Parsing Netscape History Files

We're going to close this chapter with a few tips for handling the various database files Netscape uses to store its global history and other important records.

Beginning with version 2.0, Netscape is using the Berkeley DB package to produce its databases that it accesses at runtime for various lookups. In order to run the sample code that follows, you'll need to build and install the DB library and its associated include files. You can get these from the CPAN in the misc directory. You'll also need to build and install the DB_File module, which ships as a core Perl module. You have to either remake Perl or build the module outside of the Perl distribution after you've installed the DB library and include files.

Tom Christiansen, that old wizard, took the time to figure out how the Netscape global history file was put together and wrote up a nice little tool to operate on it; the tool is called ggh, for Grok Global History. You can get the ggh tool from the CPAN in Tom's authors directory:

~/authors/Tom_Christiansen/scripts/nshist.gz

Let's take a look at how it works. Tom's stuff is usually an exercise in proper Perl coding style.

ggh has several command-line invocation options that allow the user to invoke it to grep out the URLs of interest, using Perl regular expressions from the history file as well as convert time formats.

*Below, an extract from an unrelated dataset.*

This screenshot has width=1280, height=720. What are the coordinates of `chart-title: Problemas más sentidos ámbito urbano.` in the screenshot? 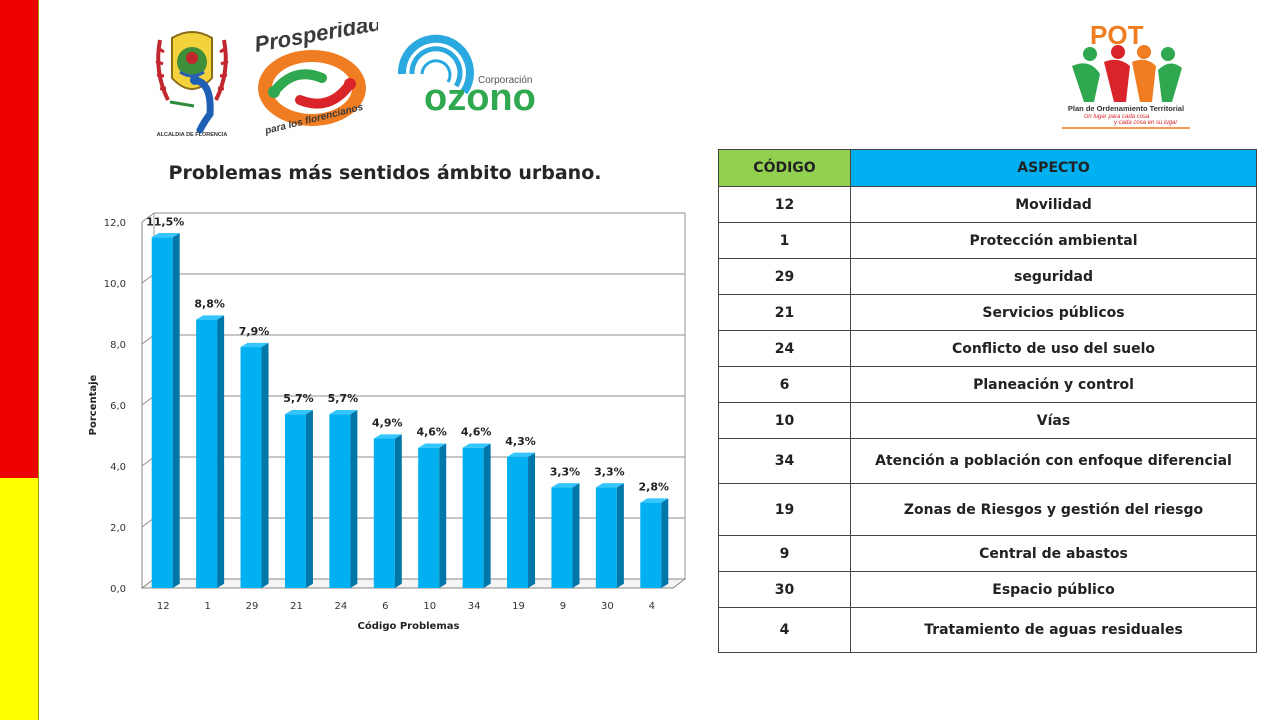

If there's a link that you can't quite remember the location of, but you may remember the basename of the site, you can use ggh to search your entire history file to find anything that matches the basename. For instance, suppose that I wanted to find all the sites relative to Perl in my global history. I'd just use the simple invocation with the Perl regexp:

% ggh Perl

This gives me the following output from my history file at work:

Sat Sep 14 14:16:11 1996 http://moulon.inra.fr:80/oracle/www_oraPerl_eng.html
 Sat Sep 14 14:19:29 1996 http://cs.indiana.edu/Perl-server/intro.html
 Sat Sep 14 14:19:30 1996 http://www.cs.indiana.edu/Perl-server/intro.html
 Sat Sep 14 14:19:31 1996 http://www.cs.indiana.edu/picons/db/news/comp/lang/Perl/
 unknown/face.xbm
 Wed Aug 28 18:11:00 1996 http://ducks.corp.adobe.com/Perl/authors/
 Wed Sep 18 00:55:54 1996 http://www.Perl.com/CPAN/src/latest.tar.gz
 Wed Sep 18 00:55:59 1996 ftp://ftp.digital.com/pub/plan/Perl/CPAN/src/latest.tar.
 gz
 Wed Sep 18 00:56:11 1996 http://www.Perl.com
 Wed Sep 18 00:56:50 1996 http://www.ora.com/catalog/covers/pPerl2.t.gif
 Wed Sep 18 00:58:19 1996 http://www.ee.pdx.edu/~rseymour/Perl/
 Wed Sep 18 00:58:26 1996 http://www.eecs.nwu.edu/Perl/Perl.html
 Wed Sep 18 00:59:17 1996 http://www.middlebury.edu/~otisg/images/button.Perl.gif
 Wed Sep 18 00:59:33 1996 http://www.cis.ohio-state.edu/htbin/info/info/Perl.info
 Wed Sep 18 01:00:08 1996 http://www.ics.uci.edu/pub/websoft/libwww-Perl/
 Wed Sep 18 01:00:29 1996 http://www.wg.omron.co.jp/~jfriedl/Perl/index.html
 Wed Sep 18 01:00:45 1996 http://www.hut.fi/~jhi/Perl5-porters.html
 Wed Sep 18 01:01:17 1996 http://homepage.seas.upenn.edu/~mengwong/Perlhtml.html
 Wed Sep 18 01:01:45 1996 http://www.khoros.unm.edu/staff/neilb/Perl/www.html

After you try Tom's ggh script for a while, you can modify it, for instance, to use the CGI libraries and automate the process of keeping it up to date with working URLs. As with many of Tom's scripts, it's completely free, and you can hack at will. Just don't redistribute without making a note of your changes.

Note:

A bytecode compiler for Perl is currently in development and is targeted for release with the 5.005 version of Perl.